# What is asked
1 > In the running journal entry, what title did the 1971-72 Kaneland High School cross country team win?
2 > Rewrite the paragraph of the running journal entry that begins "Tim and I go waaaay back" in two or three shorter sentences, keeping its main facts.

# Document passage
- - - - -
This morning brought weather. A strong northerly breeze had picked up by the time I started running at 7:30 a.m.. Birds in the woods were particularly hard to hear because the wind through the leaves was quite loud. But I was thankful for that breeze. There was a fresh and aggressive crop of deer flies in the woods. I wore no shirt and dared not stop even to adjust my shoelaces for fear that I would be attacked by a herd of deer flies. Deer flies are slow, stupid and easy to smack, but they also hang out behind your head and neck where it can be hard to reach them. Fortunately I'd worn a bandanna to keep bugs off my bald head, but my back was fair game. And of course you begin imagining there are more insects back there than there really are. It is a guessing game when to try to hit the real deer flies from the imagined ones. I've heard that people have been driven mad by insects in Alaska, and I can see why. When these flies smell blood they get a little frenetic, especially when they sense fresh, thin-skinned suburban blood like mine. I'm probably irresistible fodder. Every fly in the woods hears the battle cry, "Fresh meat! Fresh meat!"
Moving quickly to get out of Fly Purgatory, I pick up the pace along the prairie edge and feel fresh relief in a dose of that northern breeze. The air seems to be speaking its own language, whispering that the recent heat wave was a treat, a temporary state of summer doldrums we had better remember to enjoy. Summer language it still was, but with a Canadian accent.
The wind quieted the normal panoply of yellowthroats singing on the prairie. Either they gave up trying to be heard or their woodsy voices were simply blown south by the wind. I could still hear the chugging songs of marsh wrens at the north end of the slough, and goldfinches were twittering (yes, nature was the original source of twittering) as they dipped and bowed on their way between woods and prairie.
I take the cut-through path from woods to the marsh and encounter another runner coming my way. It is Tim Norris, owner of Spring Bluff Nurseries a couple miles west of Nelson Lake. Go there sometime. His nursery and garden business offer all kinds of prairie plants and annuals for the garden. You will not regret the trip to Bliss Road and Spring Bluff.
Tim and I go waaaay back. We were teammates on the 1971-72 Kaneland High School cross country team that won the school's first ever Little 7 conference title. Small achievements in a big world, but significant enough to draw a flood of friendly memories as we passed. He recognizes me instantly (you never forget a teammate's stride) waving "Hello, Chris" as we were pass in opposite directions.
The sky is so blue above us it is obvious the earth is tripping through eternity in fine fashion. We are barely significant sentient beings searching for a word from God on a Sunday morning. I've run enough miles in my lifetime to circle the earth twice, yet I've not been off the North American continent except for a weird little junket to Hawaii in 1981. So I'm just like one of those stupid deer flies in the woods, going round and round. Looking for fresh meat of one kind or another. We call that business.
Fortunately I'd left the deer flies behind and could concentrate on looking for birds. There were robins, catbirds, towhees, blue jays, red-wings, warbling vireo, red-eyed vireo and the distant gravelly mumblings of a sandhill crane. We take these local species of birds for granted sometimes, but nature does not. There is only so much June every year, and these birds are all busy feeding their young back in their nests. A barn swallow courses overhead and it makes me think it must be tougher to grab enough bug fodder in a high wind to feed their young back at the barn or house where they made their mud daub nest. I want to tell the swallow I know where there are some juicy deer flies to be eaten, but I do not know if even barn swallows can gulp down that much airborne stubbornness and stupidity.
- - - - -
# Data block
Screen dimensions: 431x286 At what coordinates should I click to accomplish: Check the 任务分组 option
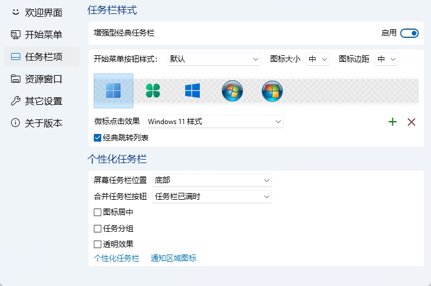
- - - - -
# Solutions in order
1 > The school's first ever Little 7 conference title.

2 > Tim and I were teammates on the 1971-72 Kaneland High School cross country team, which won the school's first Little 7 conference title. That small achievement brought back many friendly memories as we passed. He recognized my stride instantly and waved, saying "Hello, Chris."